Cette entreprise au capital de 90.000 dirhams a donc pour actionnaire à 99% le parti, qui est également son seul client. Problème: PAM News affiche des charges importantes, avec notamment plus de 2 millions de dirhams de salaires, ainsi qu’un loyer très élevé, 60.000 DH par mois comme le précise Hakim Benchamach dans une mise au point publiée sur le site du parti.
En 2016, son bilan annuel accusait des pertes de plus de 800.000 dirhams alors que ses produits n’affichent qu’un maigre montant de 287.000 dirhams, le reste de son financement provenant du compte courant actionnaire fourni par le PAM, soit près de 3,5 millions de dirhams. Malgré la défaite aux législatives de 2016, l’entreprise continue son activité en 2017, bien que certaines voix commencent à s’élever contre ce qu’ils qualifient d’“usine à gaz”.

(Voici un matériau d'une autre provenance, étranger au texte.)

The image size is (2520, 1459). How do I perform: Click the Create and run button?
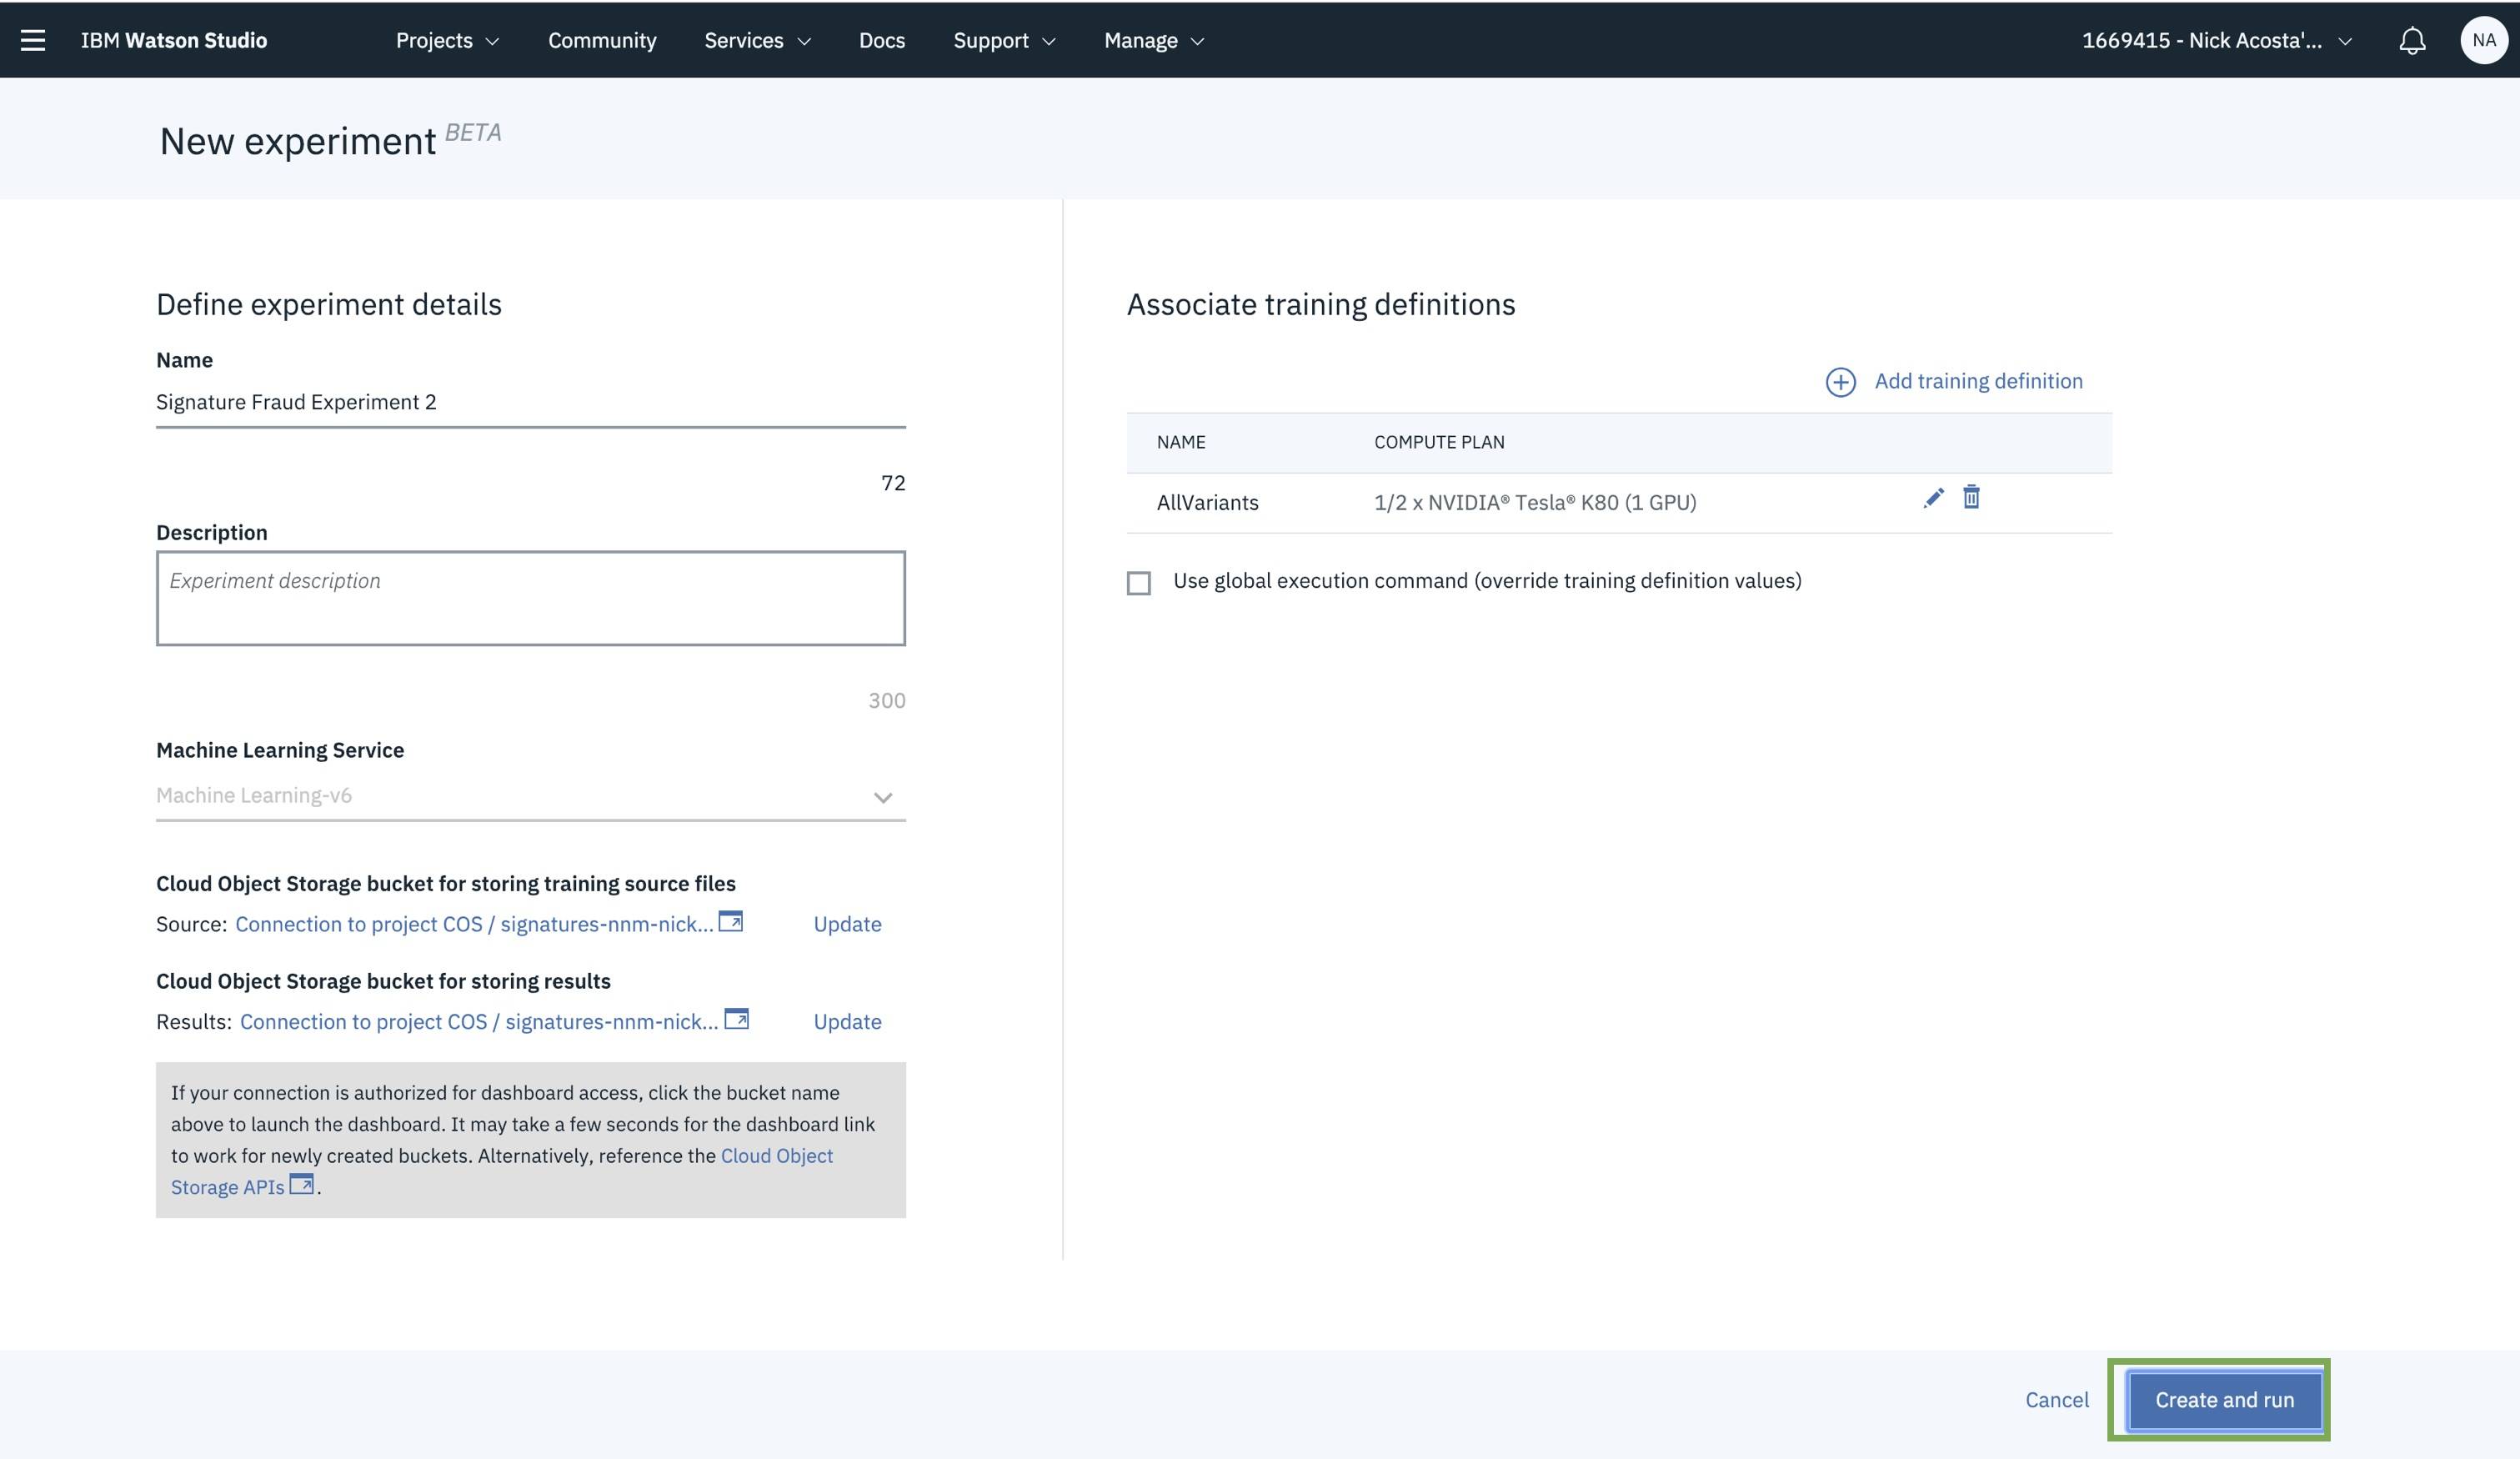[x=2224, y=1400]
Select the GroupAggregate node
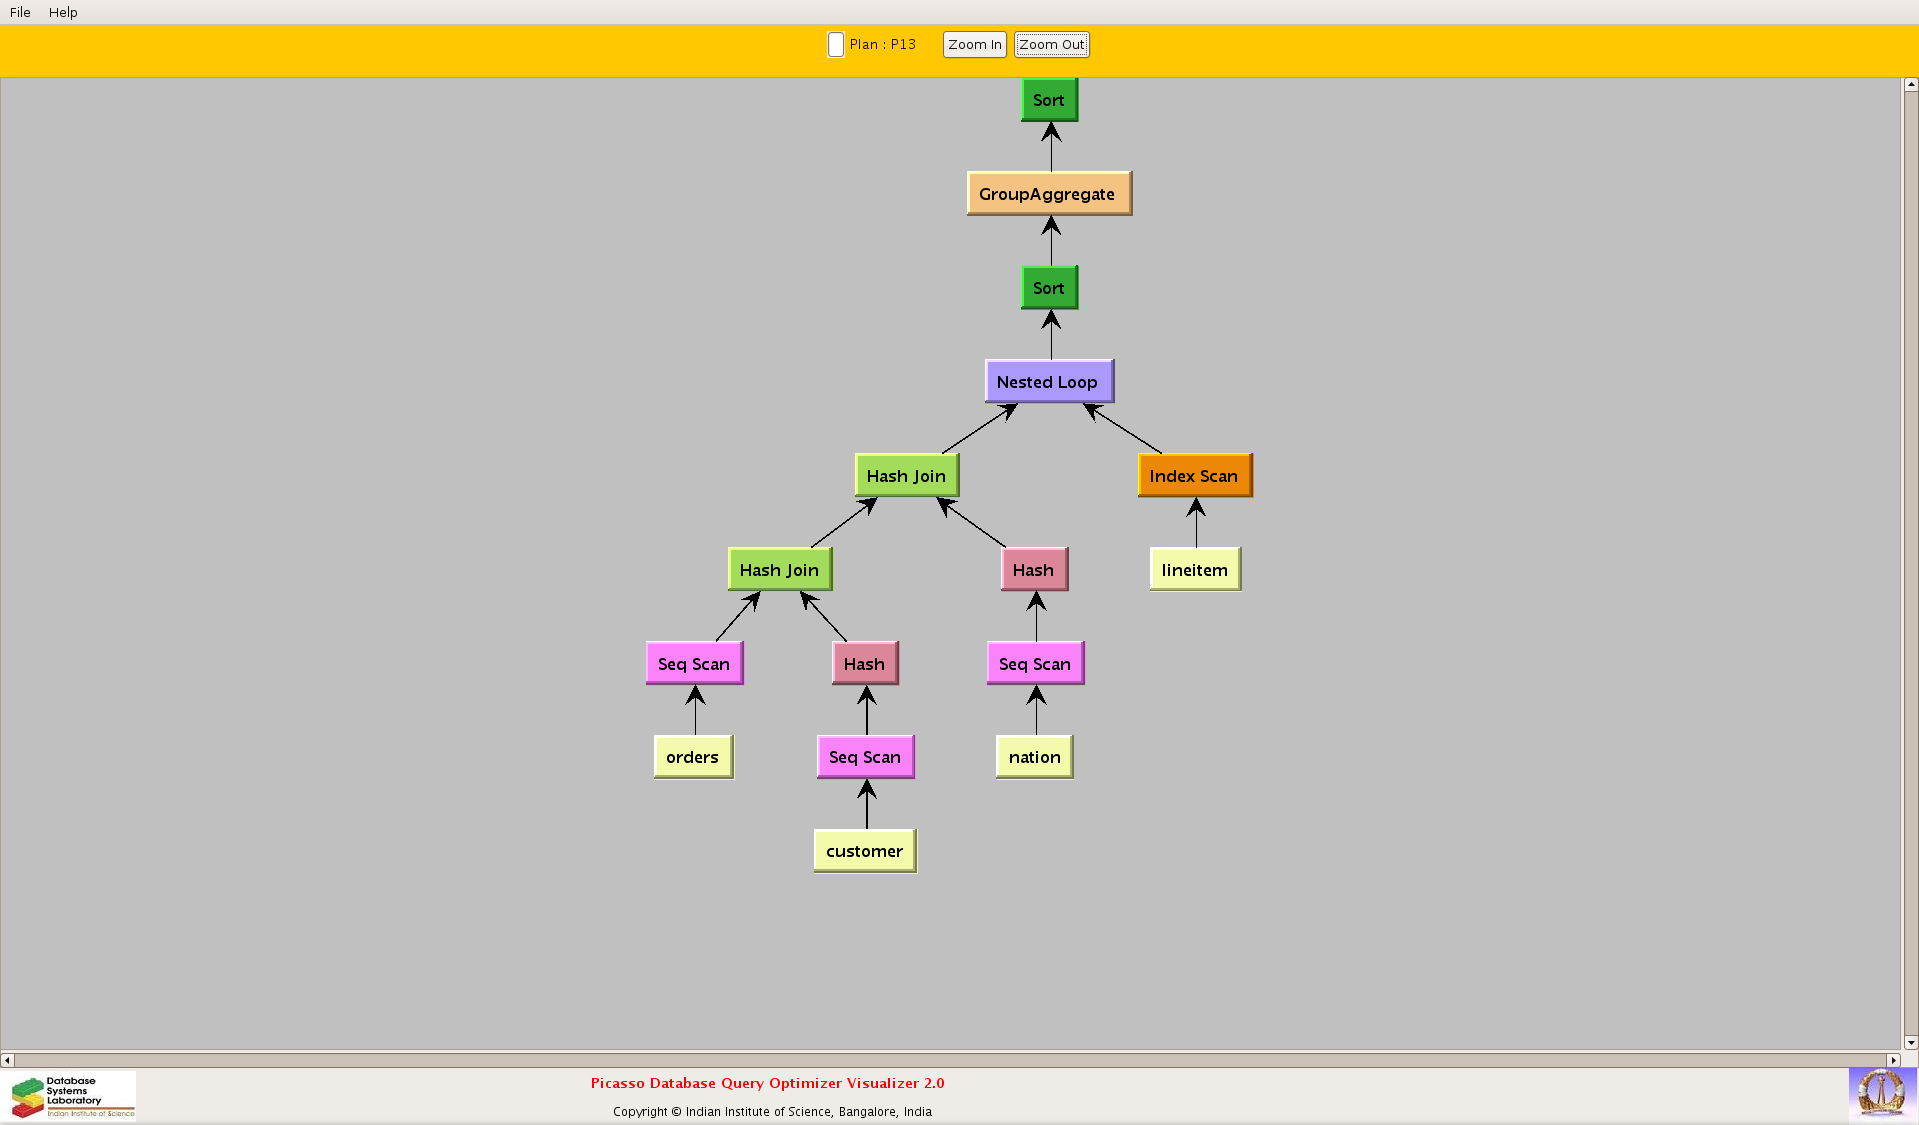The height and width of the screenshot is (1125, 1919). (1048, 194)
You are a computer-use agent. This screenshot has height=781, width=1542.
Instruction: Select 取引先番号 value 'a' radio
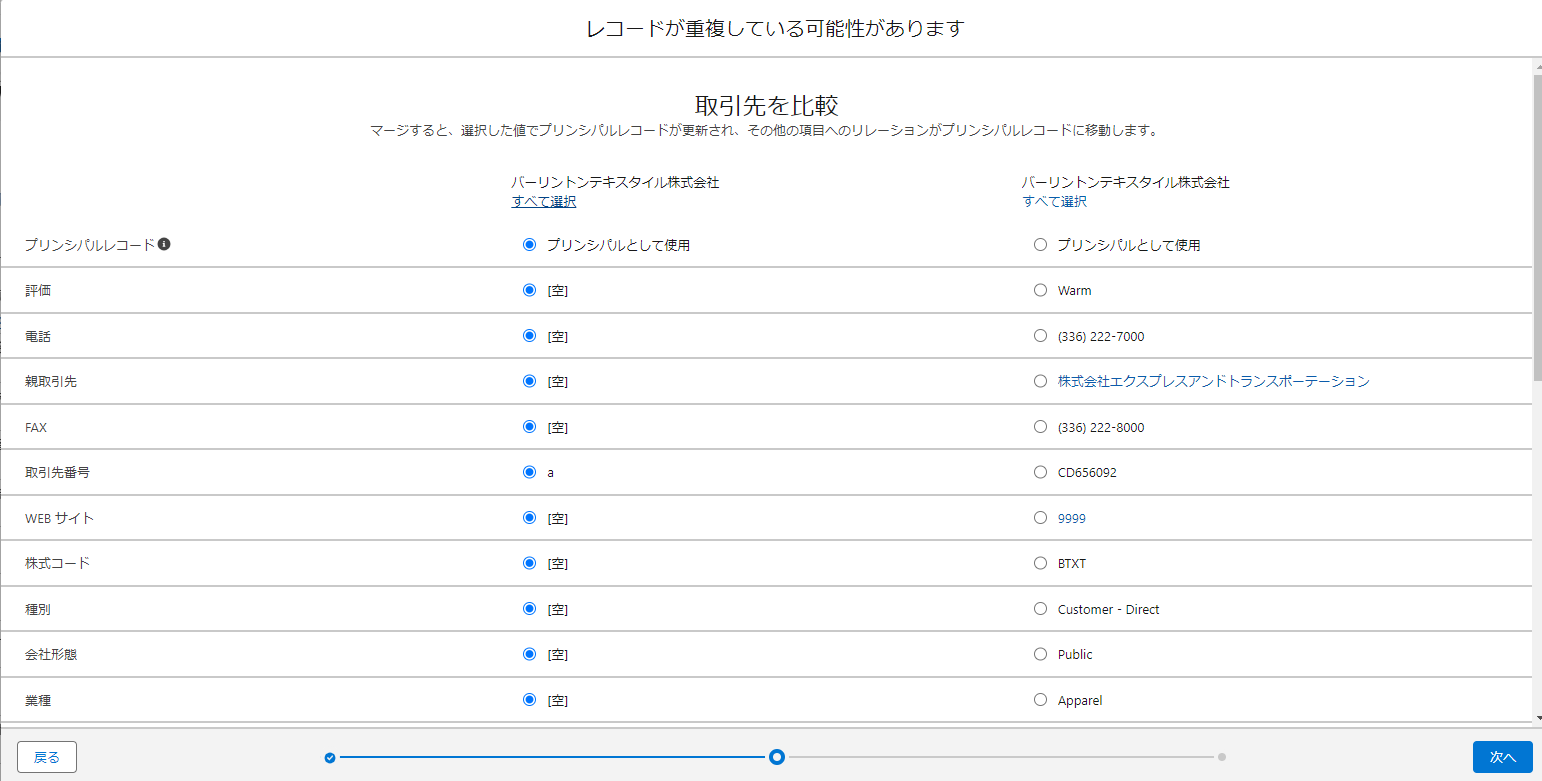tap(530, 472)
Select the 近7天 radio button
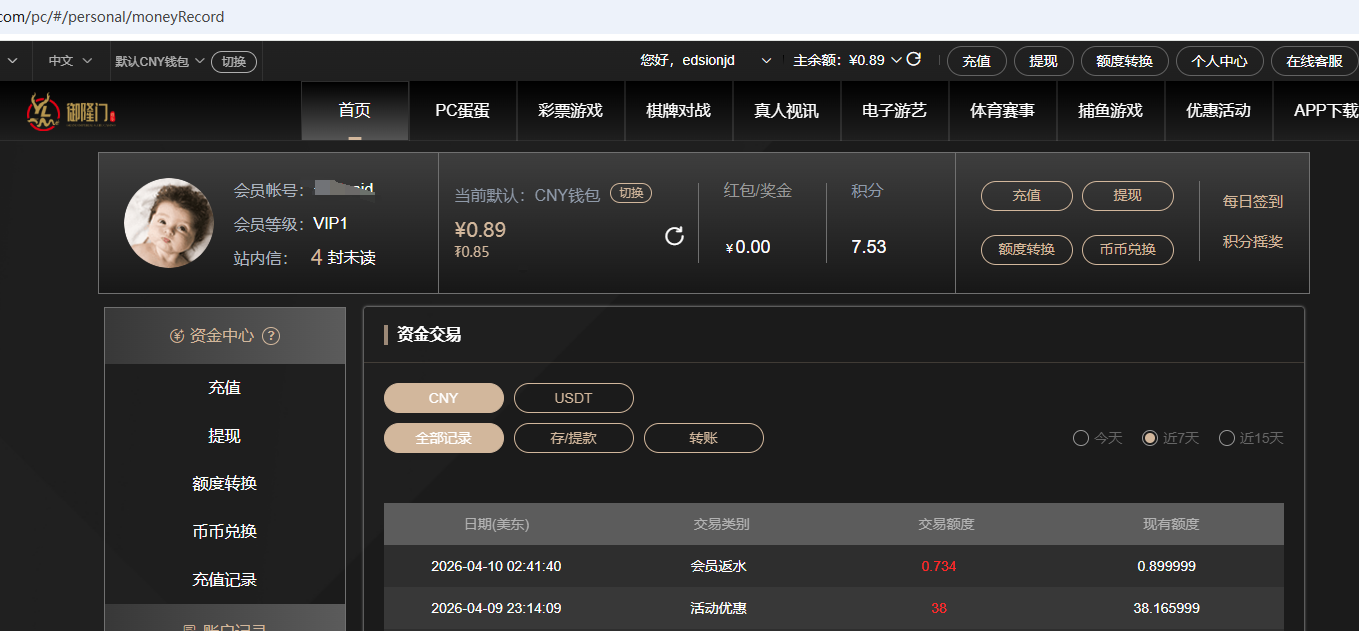This screenshot has width=1359, height=631. pyautogui.click(x=1150, y=438)
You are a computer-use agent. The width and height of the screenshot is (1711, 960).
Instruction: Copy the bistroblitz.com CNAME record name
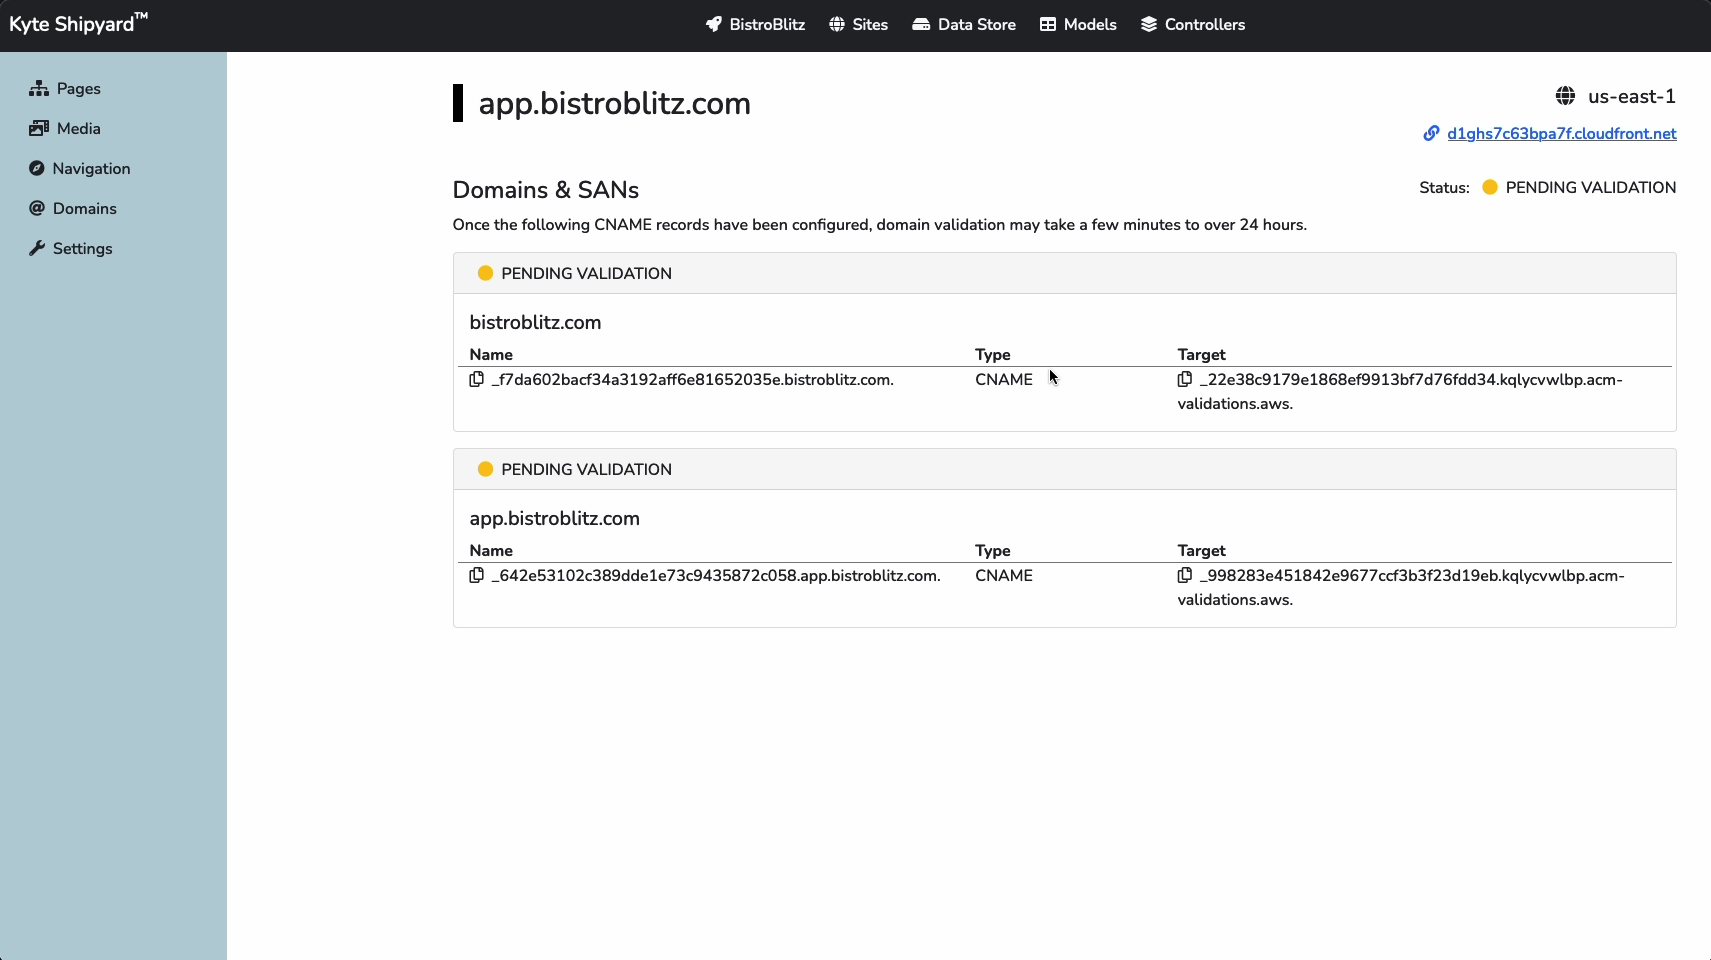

Or, avec l’arrivée de Hakim Benchamach à la tête du PAM suite à l’interminable roman-feuilleton de la vraie-fausse démission d’Ilyas El Omari, le nouveau leadership du parti doit faire face à un bateau qui prend l’eau de toutes parts financièrement. Selon nos informations, plusieurs réunions de crise ont été mises en place afin d’adresser la question critique des finances du parti, Benchamach affichant sa “stupéfaction” devant l’état de déliquescence de la trésorerie. Très rapidement, parmi les options envisagées, il apparaît que PAM News doit faire l’objet d’une “réduction de voilure”, voire être fermée afin de stopper une partie de l’hémorragie.
Fronde des salariés
C’est donc au même Khalid Adnoun auquel s’adresse Hakim Benchamach pour lui signifier de démanteler l’activité de l’entreprise séance tenante. Jeudi 26 juillet, Adnoun annonce aux employés de l’entreprise la fin de leur contrat moyennant deux mois d’indemnités, ou la possibilité de rejoindre les rangs des employés du parti en étant redéployés dans ses différentes branches. Stupeur au sein des salariés de PAM News, majoritairement des fidèles de l’ancien secrétaire général du Parti Ilyas El Omari, qui découvrent par la même occasion que leurs cotisations sociales n’ont jamais été versées par leur employeur.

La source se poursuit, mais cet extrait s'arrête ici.